* [What this task involves]:
Every entry below should be reproduced exactly; no picture is to be included.

Stored records:
□ □ □ □ □ □ □

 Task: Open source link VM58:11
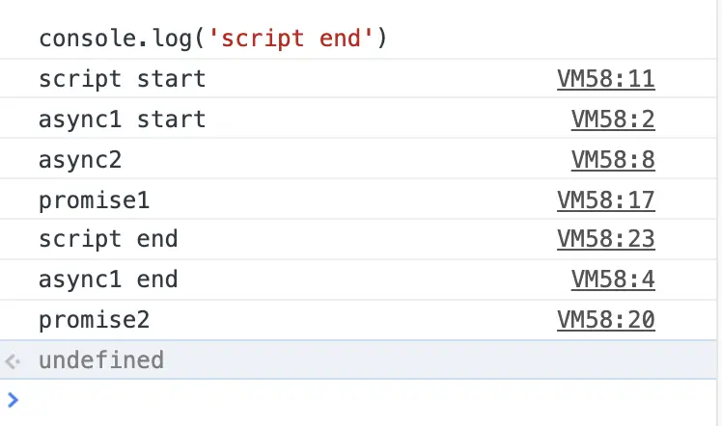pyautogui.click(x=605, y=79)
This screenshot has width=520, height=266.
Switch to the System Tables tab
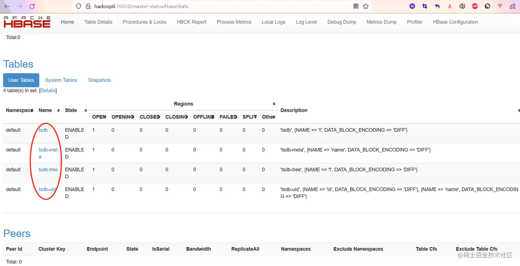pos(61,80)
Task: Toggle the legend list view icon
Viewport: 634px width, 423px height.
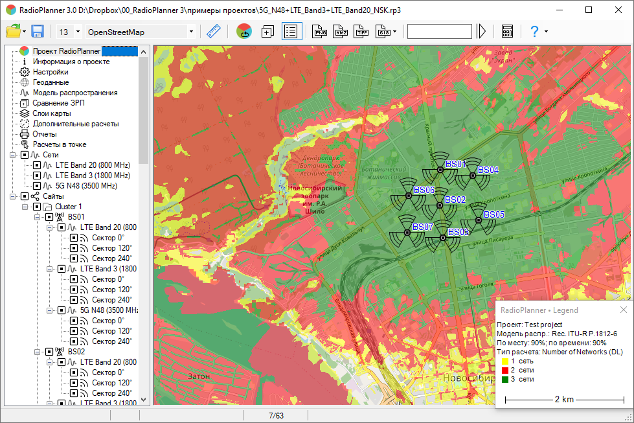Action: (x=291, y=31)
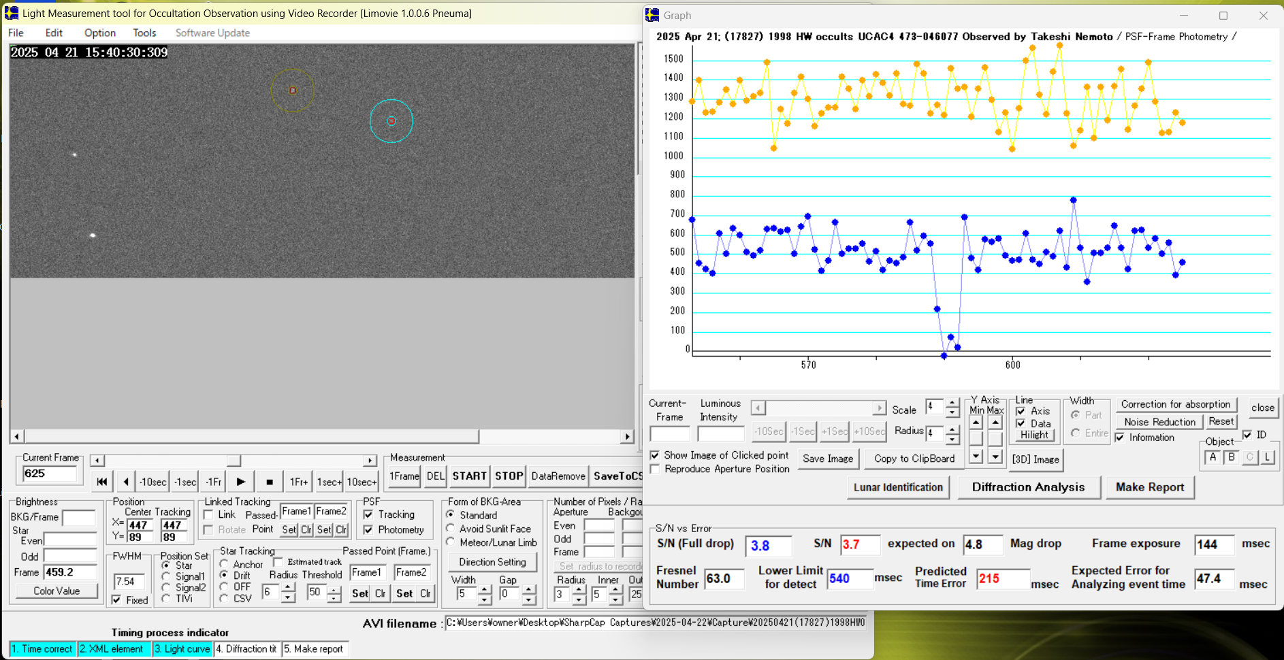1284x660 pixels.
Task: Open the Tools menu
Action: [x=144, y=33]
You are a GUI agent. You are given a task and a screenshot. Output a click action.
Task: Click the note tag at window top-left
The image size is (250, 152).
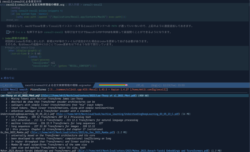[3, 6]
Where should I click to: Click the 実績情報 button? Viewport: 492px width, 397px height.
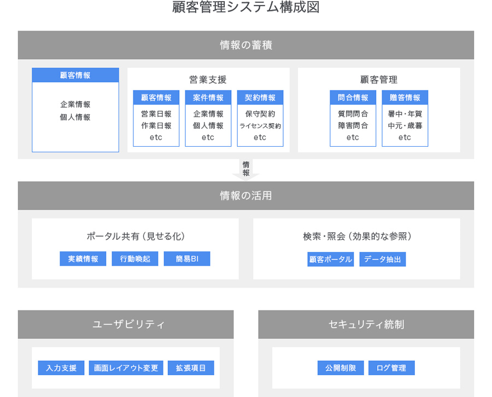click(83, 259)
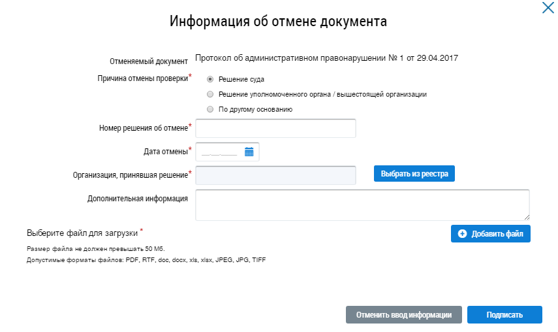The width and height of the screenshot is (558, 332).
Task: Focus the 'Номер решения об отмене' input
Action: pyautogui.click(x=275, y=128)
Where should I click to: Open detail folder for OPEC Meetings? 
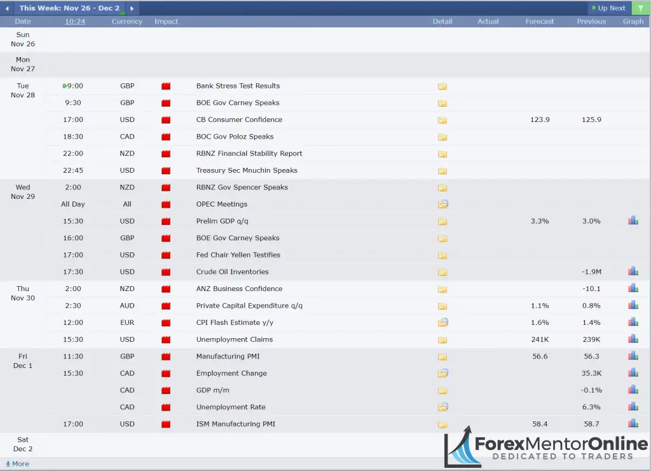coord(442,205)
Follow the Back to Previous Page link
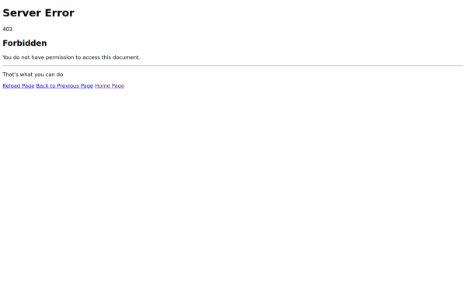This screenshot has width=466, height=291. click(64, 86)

□ □ □ □ □ □ □

* [Exercise response]:
 Task: Open source link VM58:11
pyautogui.click(x=605, y=79)
This screenshot has width=520, height=266.
Switch to the System Tables tab
pos(61,80)
Task: Toggle the legend list view icon
Viewport: 634px width, 423px height.
Action: (x=291, y=31)
1284x660 pixels.
Task: Open the Tools menu
Action: [x=144, y=33]
You are a GUI agent. You are given a task and a screenshot. Output a click action.
Task: Click the note tag at window top-left
The image size is (250, 152).
[3, 6]
Where should I click to: Click the 実績情報 button? Viewport: 492px width, 397px height.
click(83, 259)
The width and height of the screenshot is (558, 332).
Task: Focus the 'Номер решения об отмене' input
Action: pyautogui.click(x=275, y=128)
Where should I click to: Open detail folder for OPEC Meetings? 
coord(442,205)
Follow the Back to Previous Page link
This screenshot has width=466, height=291. click(64, 86)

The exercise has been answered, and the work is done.